7) The question for us, though, is whether we have been good sheep with respect to Christ the Good Shepherd’s working through his earthly vicar. Good sheep, as Christ tells us, “hear my voice” and “follow me.” Jesus asserts that his sheep “do not listen to the voice of strangers, but flee from them” and pay no heed to the seductive lies of “thieves or bandits.” We can ask ourselves in conscience whether we have been listening to Christ the Good Shepherd’s voice through the Holy Father, or whether we have been turning the dial to the frequencies of those from whom we should be fleeing. There’s one way to find out: When the Holy Father teaches on a controversial issue — e.g., on the inability of the Church to ordain women as priests, on abortion, same-sex marriage, in-vitro fertilization, embryonic stem cell research, sex before or outside of marriage, euthanasia, the death penalty, the conditions for a just war — do we listen to him and follow him, or do we think that his voice is really just another opinion in the modern cacophony of ideas? When the Pope speaks definitively on an issue of faith and morals, he is speaking for Christ. I wonder sometimes how well Catholics in the U.S. understand this. When I see the polls of American Catholics that say that almost everyone “admired” Pope John Paul II, but a “majority” disagreed with his teachings, I wonder whether the same Americans would say that the “admire” Jesus Christ but that they disagree with HIS teachings. But that’s, in fact, what they ARE saying. We listen to the Good Shepherd’s voice and follow him to the extent that we receive the nourishment he gives us through the teaching of the office of love which is the papacy.

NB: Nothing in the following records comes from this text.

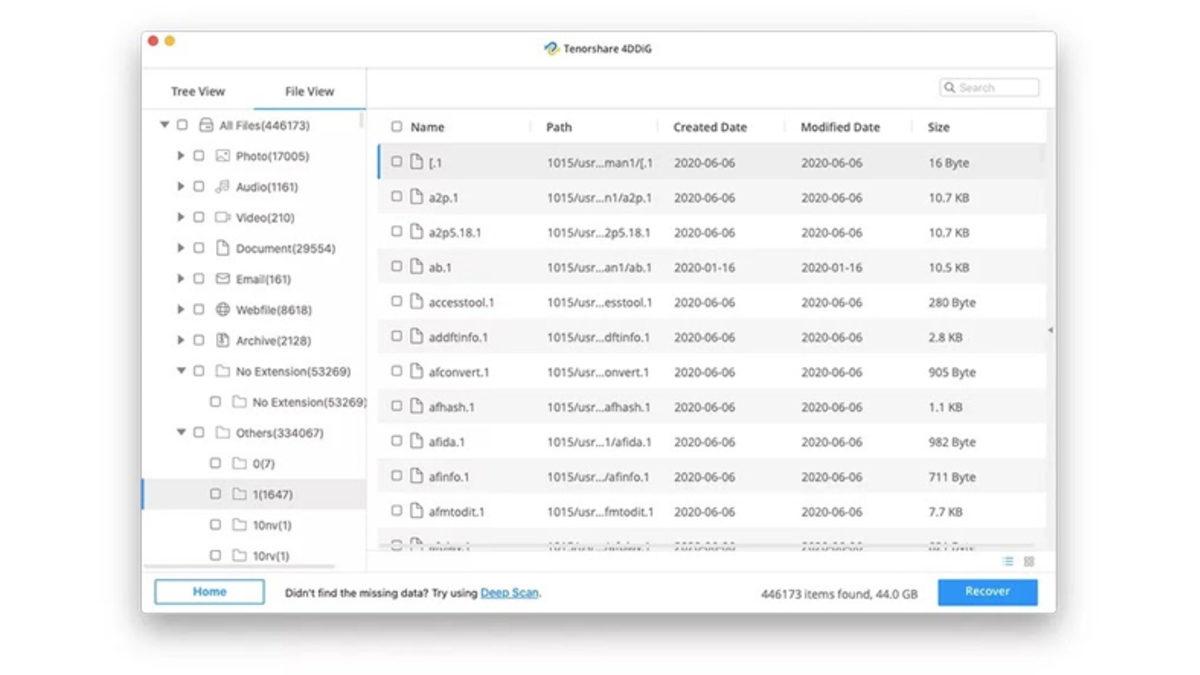The image size is (1200, 675).
Task: Check the box for file accesstool.1
Action: tap(397, 302)
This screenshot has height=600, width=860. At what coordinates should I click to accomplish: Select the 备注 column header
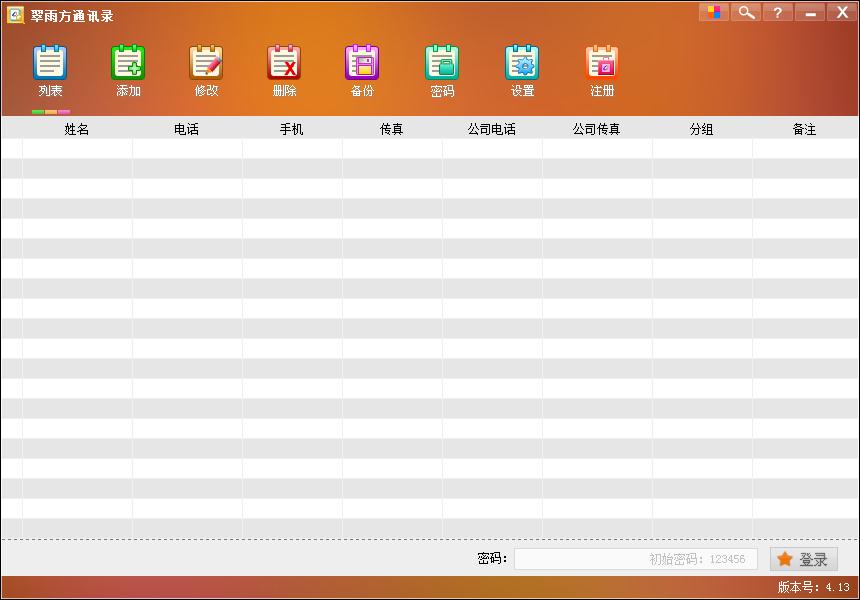[804, 129]
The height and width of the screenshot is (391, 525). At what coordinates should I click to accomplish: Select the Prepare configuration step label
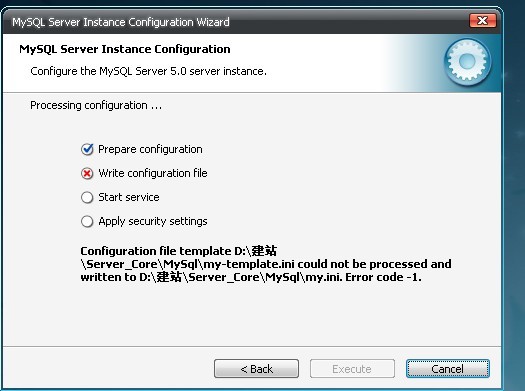pos(150,149)
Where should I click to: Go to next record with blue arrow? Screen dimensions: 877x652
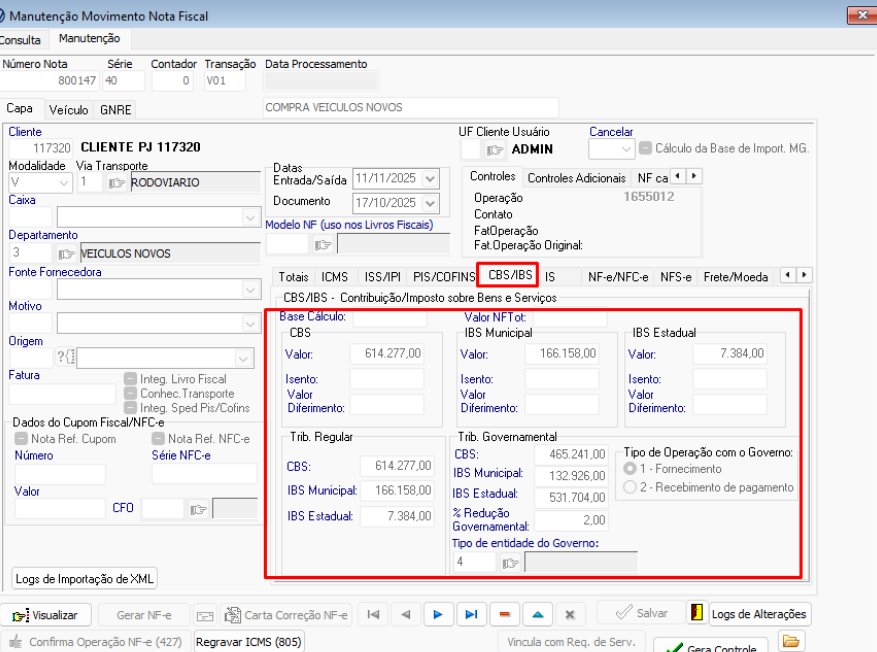(x=437, y=615)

8 ) But Christ didn’t want to leave his ministry of shepherding his flock to his earthly vicar alone. The next Pope, after all, will be entrusted with caring not just for Christ’s fold of 1.1 billion sheep, but will have solicitude for all those for whom Christ died, which is everyone in the whole world. He obviously needs help. Just like an earthly shepherd eventually trains his sons and daughters to assist him in shepherding his sheep, so Jesus the Good Shepherd has given the pope effective collaborators. That is the mission of bishops, and with them priests. The very term “pastor” means “shepherd,” and every pastor, every priest, every bishop is called to fulfill this mission. We mark this weekend “The World Day of Prayer for Priestly Vocations.” Priests are the ones who tend Christ’s lambs and sheep in folds spread through the globe, nourishing them with Christ himself. Christ cares for his sheep whenever he baptizes through them, when he leads them to the refreshing waters. Whenever they forgive sins in his name, Christ the Good Shepherd carries that one lost sheep on his shoulders back to his fold and heaven rejoices more for that one found sheep than for the other 99 (Lk 15:3-7). Whenever they anoint, Christ, the divine physician, tends his sheep spiritually and physically when they are ill and near death. Through them, Christ unites young couples in love as he allows them share in his power to give new life. Through his priests, Christ strengthens his flock with the gift of his own spirit. Through them he prepares a banquet in which he is the principal course. And through them he continues to teach, whenever the priest teaches in union with revelation and the teaching authority of the Holy Father. To say that a priest acts in persona Christi means that the priest acts in the person of the Good Shepherd. The priesthood is the most obvious and principal means by which the Good Shepherd feeds, leads and protects his beloved flock.

9) It is obvious that there is need for priestly vocations in our country and in our diocese. Many are proposing various solutions. Since it is theologically impossible to ordain women as priests, the most common proposal is to ordain married men. But this hasn’t solved a vocations crisis among the Orthodox Churches which have married priests, or among evangelical Protestants, who likewise have married clergy. I think ordaining married men would be very unwise. If we want to have a priesthood resembling the love of the Good Shepherd, who himself was celibate for the sake of the kingdom of heaven, we need to challenge men to a love of Christ above all other loves: “Simon, son of John, do you love me more than anything else?” In a heterosexual man, celibacy for the sake of the kingdom o is a great sacrifice — the sacrifice of the great blessing of married love and a family — but it’s a sacrifice made out of love for Someone worth every sacrifice: God himself. That sacrifice can become the beginning of a healthy habit of the willingness to sacrifice everything out of love for God, in imitation of the Good Shepherd, who laid down his own life in sacrifice for his beloved flock.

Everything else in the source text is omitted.